The success of de-anonymization efforts, as discussed here, suggests that older anonymization methods no longer work, especially in light of the large amount of publicly available data that can serve as auxiliary information. The quest to find suitable replacements for these methods is ongoing. As one starting point in this broader quest, we need useful definitions of privacy.
It has proven surprisingly difficult to find pragmatic definitions of privacy, definitions that capture a coherent aspect of privacy, are workable in the sense that it is possible to protect privacy defined in this way, and are sufficiently formal to provide means for determining if a method protects this type of privacy and, if so, how well.
The best attempt to date is the notion of differential privacy. Informally, differential privacy ensures that adding your data to a database will only negligibly impact your privacy. More formally, suppose K is a randomized mechanism for information release. In other words, K is a randomized function from a set of databases D to the set of information releases S. For example, D might be the set of all possible databases containing weight information on people and K takes the average of all of the weights contained in a database d in D, adds noise, and releases this noisy average. A mechanism K is said to be differentially private if, for every subset s of S, the probability that K outputs an element of s upon input of a database d is close to the probability that K outputs an element of s upon input of any database d’ that differs from database d in one row. Specifically, for all s in S and for all databases d and d’ differing in one row, the ratio of Pr[K(d) in s] and Pr[K(d’) in s] is bounded by e^ε, where ε is a privacy parameter. A smaller ε provides greater differential privacy.
An important aspect of this definition is that merely defines a notion of privacy, it does not specify a means for attaining it. A variety of mechanisms for attaining differential privacy are now known, and developing further methods is currently an active area of research.
Another significant property of this definition is that it makes no claim as to whether a person’s privacy will be hurt by the release. It only guarantees that a person’s privacy won’t be harmed much more by participating than by refusing to contribute her data.
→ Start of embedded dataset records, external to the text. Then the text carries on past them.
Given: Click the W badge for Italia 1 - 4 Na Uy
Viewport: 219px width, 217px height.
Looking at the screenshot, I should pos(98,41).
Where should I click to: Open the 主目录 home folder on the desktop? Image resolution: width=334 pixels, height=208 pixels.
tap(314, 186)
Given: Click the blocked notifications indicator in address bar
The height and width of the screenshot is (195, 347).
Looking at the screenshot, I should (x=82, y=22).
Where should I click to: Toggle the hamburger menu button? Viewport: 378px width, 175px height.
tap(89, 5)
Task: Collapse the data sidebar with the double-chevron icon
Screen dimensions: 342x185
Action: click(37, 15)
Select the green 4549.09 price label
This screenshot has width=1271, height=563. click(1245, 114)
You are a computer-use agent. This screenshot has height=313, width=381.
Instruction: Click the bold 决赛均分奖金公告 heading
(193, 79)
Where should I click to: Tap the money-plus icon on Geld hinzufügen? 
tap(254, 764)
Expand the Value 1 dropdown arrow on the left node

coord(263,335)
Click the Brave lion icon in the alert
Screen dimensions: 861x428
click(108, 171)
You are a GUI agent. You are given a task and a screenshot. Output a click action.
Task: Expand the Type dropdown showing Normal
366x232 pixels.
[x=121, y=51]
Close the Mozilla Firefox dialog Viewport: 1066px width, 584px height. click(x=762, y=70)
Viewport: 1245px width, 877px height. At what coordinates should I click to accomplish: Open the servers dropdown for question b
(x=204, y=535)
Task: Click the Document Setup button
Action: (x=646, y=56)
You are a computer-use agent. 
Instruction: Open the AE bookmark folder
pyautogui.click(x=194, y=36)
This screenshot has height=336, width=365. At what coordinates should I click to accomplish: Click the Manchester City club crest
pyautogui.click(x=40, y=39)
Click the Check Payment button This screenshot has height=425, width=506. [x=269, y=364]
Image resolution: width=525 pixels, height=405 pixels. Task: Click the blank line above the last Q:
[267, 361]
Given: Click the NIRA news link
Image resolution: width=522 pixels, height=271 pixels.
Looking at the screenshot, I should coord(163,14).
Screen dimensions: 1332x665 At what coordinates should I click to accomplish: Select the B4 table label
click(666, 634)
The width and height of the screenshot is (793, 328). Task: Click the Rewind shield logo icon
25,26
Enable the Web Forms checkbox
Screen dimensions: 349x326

This definition certainly nicely captures one type of privacy. That it has led to the discovery of a variety of mechanisms for preserving this type of privacy means that it is also a useful definition. These mechanisms, and the notion of differential privacy no matter how it is attained, put stringent requirements on the amount and type of information that can be released. At the IPAM data privacy workshop I attended, opinions ranged from a belief that differential privacy was completely inadequate and would never be adopted in real world cases to a belief that differential privacy was not only the only reasonable definition we currently have, but also the only reasonable one we are ever likely to have. I’ll probably ramble on in a future post about my thoughts on this subject. In the meantime, I’d be curious to hear initial reactions to this definition of privacy from readers of this blog.